Dzięki wydawnictwu Pascal na rynku ponownie pojawiła się „Infekcja”
Andrzeja Wardziaka. Pisze ponownie, ponieważ książka ukazała się wcześniej
nakładem nieistniejącego już wydawnictwa. Nakład został sprzedany i dorwanie
tego tytułu graniczyło z cudem. Jeżeli ktoś miał więcej kasy na zbyciu, to
mógł zakupić egzemplarz „Infekcji” na aukcji, na Allegro. Ceny jednak potrafiły
przywrócić o zawrót głowy. Do tego wszystkiego, temat Zombie stał się bardzo
popularny i nośny dla wydawnictw. Era wampirów przeminęła wraz ze „Zmierzchem”,
który moim zdaniem wypaczył obraz tradycyjnego wampira, znanego choćby z
literatury klasycznej, czy ze współczesnych publikacji, jak chociażby „Wirus”
spółki Del Toro i Hogan. Wydawnictwa zwietrzyły więc nośny temat i na rodzimym
rynku pojawiło się kilka mniej lub bardziej udanych tytułów z zombiakami, jako
głównymi bohaterami. Wspomnijmy: „ZOMBIE.PL” duetu Radecki i Cichowlas (Zysk), „Niemartwi”

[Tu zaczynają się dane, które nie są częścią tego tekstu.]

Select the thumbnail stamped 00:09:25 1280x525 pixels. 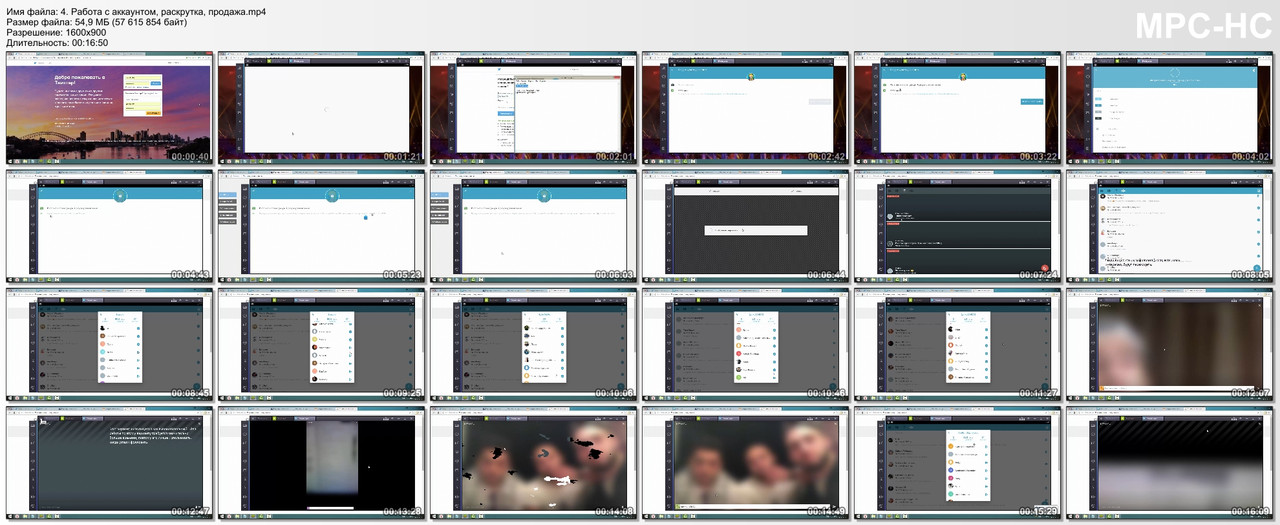point(321,344)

Marcela (Pascal) czy „Szczury Wrocławia” Szmidta (Insignis). Do tego
wszystkiego mamy zapowiedź kolejnego tomu Andrzeja Wardziaka, który powinien
ukazać się na dniach. To wszystko
nałożyło się na to, że „Infekcja” stała się pozycją niemal kultową, a na pewno
upragnioną przez wszystkich miłośników ożywieńców.
Wydawnictwo Pascal wydało „Infekcję” na nowo, z poprawkami,
więc podejrzewam, że poprzednie wydanie nadal utrzyma statut książki
wyjątkowej. A jak jest w rzeczywistości?
Zacznijmy może od ostatniego elementu na jaki zwracam uwagę,
więc sposób wydania. Cieszę się, że okładka nie jest upaćkana. Bardzo fajna
czarno biała grafika, wyraźne litery i papier okładki to na pewno plus. Mam
także nadzieję, że druga cześć zostanie utrzymana w podobnej stylistyce
graficznej.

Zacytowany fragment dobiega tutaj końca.